_Task to complete_
The result should be the lines from the one that contains "Expand the News and Alerts chevron" to the final line of the entries below, copied exactly and with no pictures.

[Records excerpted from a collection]
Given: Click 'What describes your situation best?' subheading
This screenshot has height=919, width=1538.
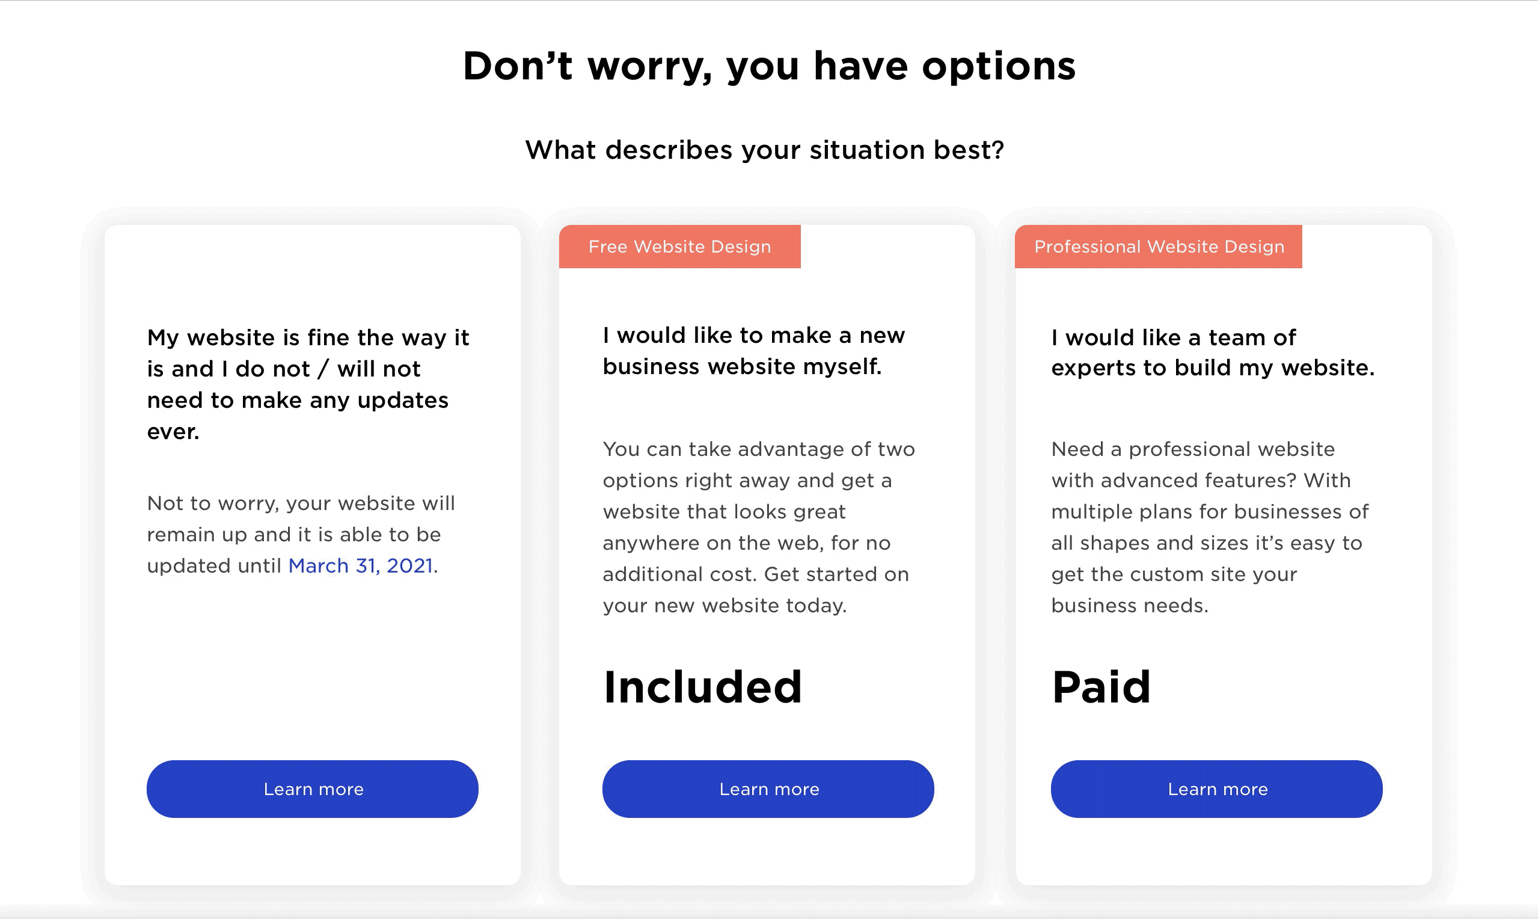Looking at the screenshot, I should pyautogui.click(x=764, y=150).
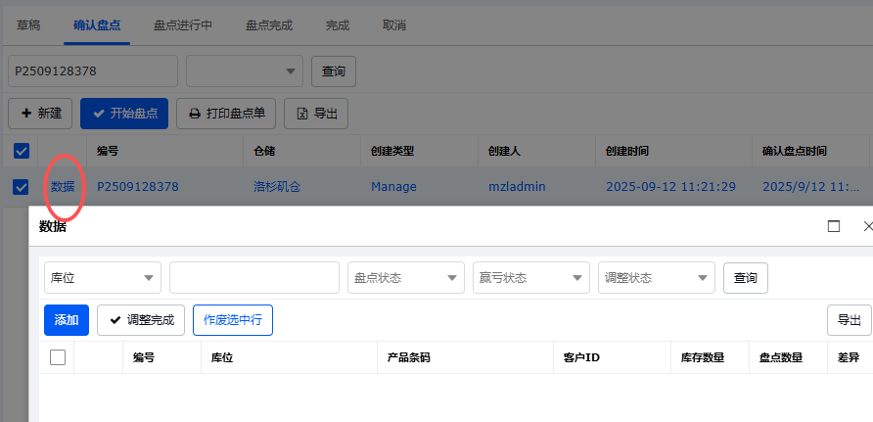Image resolution: width=873 pixels, height=422 pixels.
Task: Click 调整完成 checkmark button
Action: pyautogui.click(x=141, y=320)
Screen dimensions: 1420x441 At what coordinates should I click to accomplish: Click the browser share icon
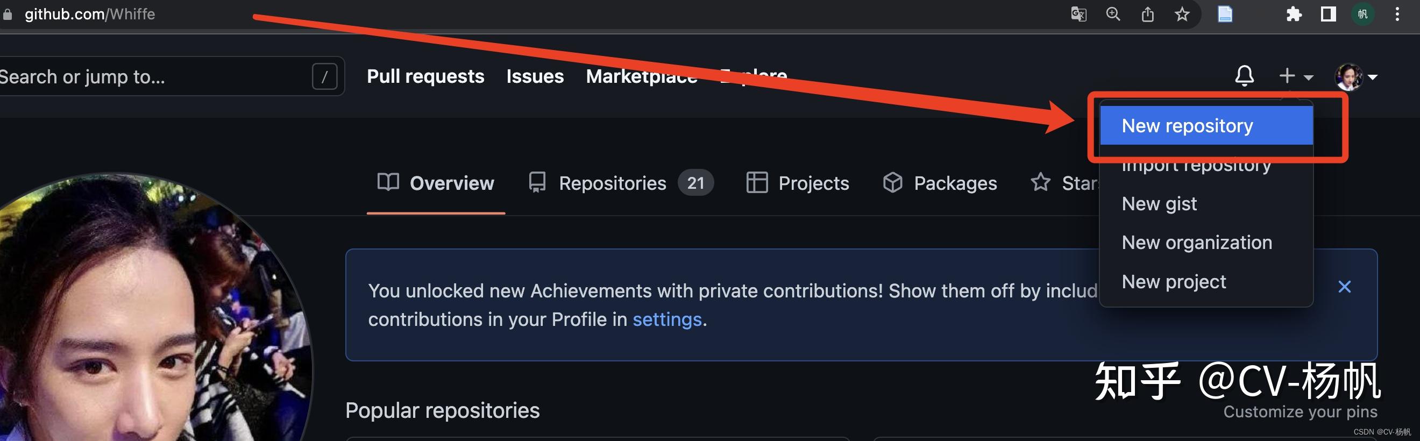[x=1148, y=14]
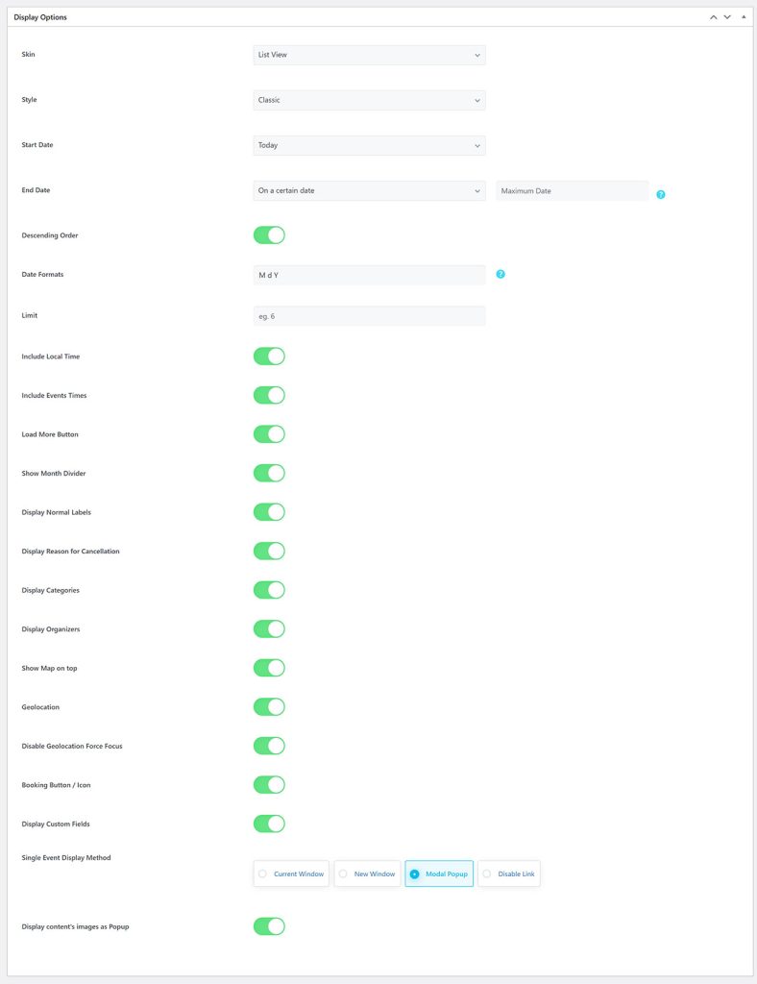Select the Disable Link option
The image size is (757, 984).
click(509, 873)
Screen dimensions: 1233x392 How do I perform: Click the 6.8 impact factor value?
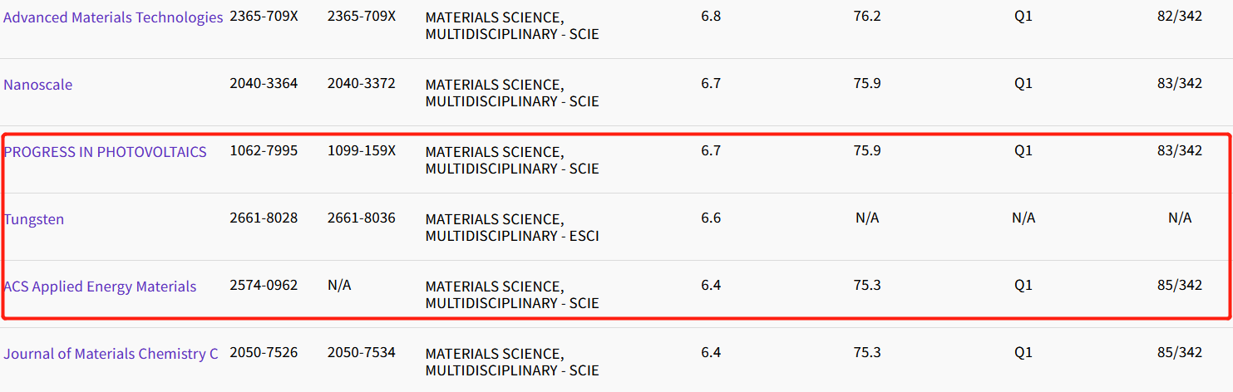click(x=711, y=17)
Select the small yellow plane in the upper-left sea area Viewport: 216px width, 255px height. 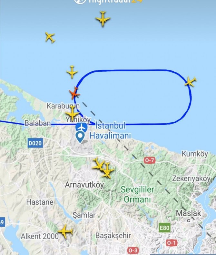50,37
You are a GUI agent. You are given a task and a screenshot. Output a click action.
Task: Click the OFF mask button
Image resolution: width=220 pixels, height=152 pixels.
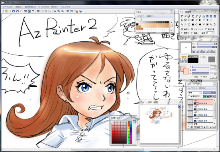pyautogui.click(x=184, y=57)
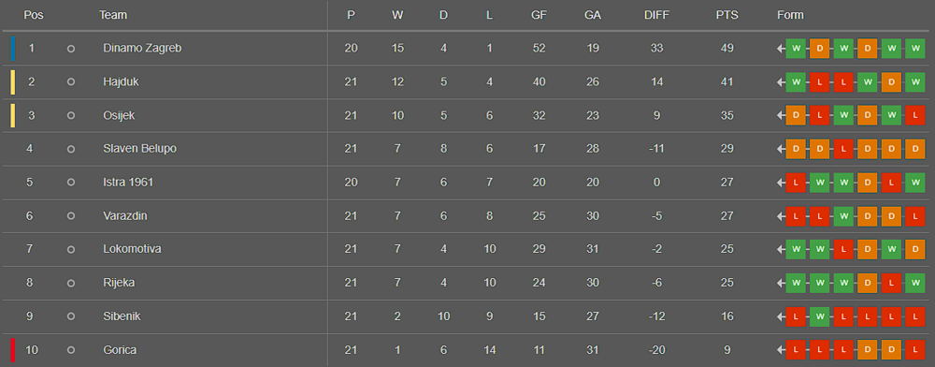Toggle the circle marker next to Istra 1961

(x=71, y=183)
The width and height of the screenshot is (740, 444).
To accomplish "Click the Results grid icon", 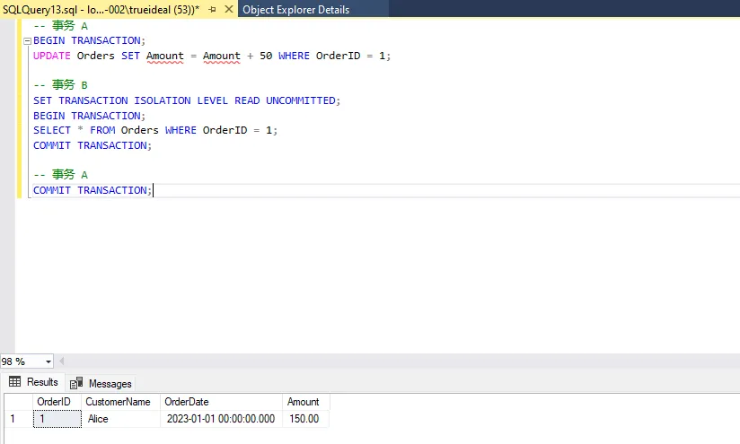I will click(15, 382).
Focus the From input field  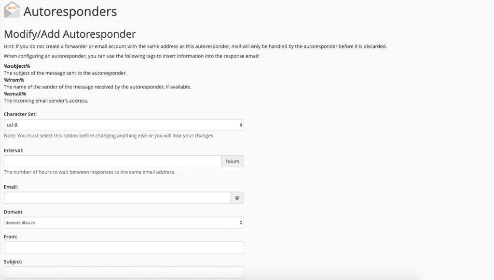point(124,248)
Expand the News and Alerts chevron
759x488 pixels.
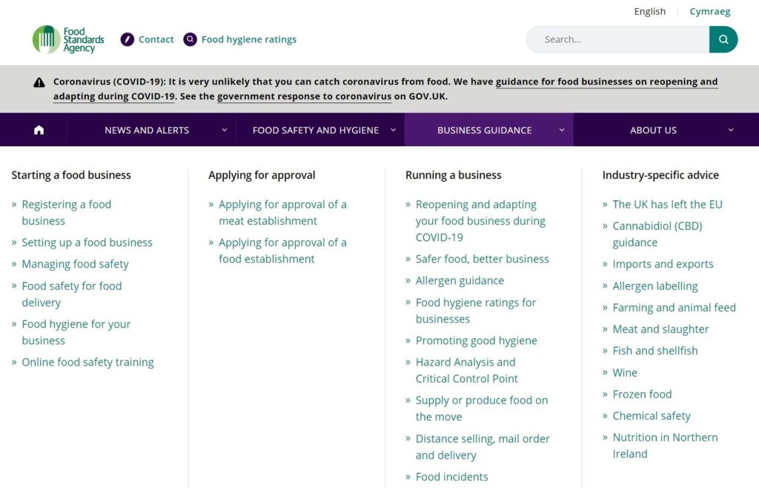[x=225, y=130]
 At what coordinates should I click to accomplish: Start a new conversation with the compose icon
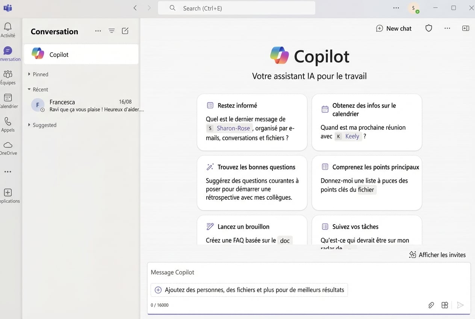point(125,31)
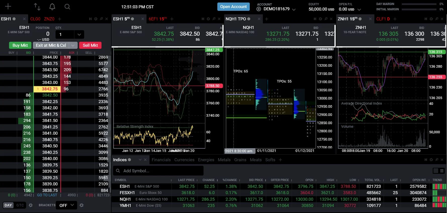Image resolution: width=447 pixels, height=213 pixels.
Task: Open the brackets settings gear icon
Action: 81,205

_Task output_
Expand the News and Alerts chevron
759x488 pixels.
[x=225, y=130]
 At what coordinates should I click to accomplish: Start a new conversation with the compose icon
point(125,31)
Image resolution: width=447 pixels, height=213 pixels.
Task: Open the brackets settings gear icon
Action: 81,205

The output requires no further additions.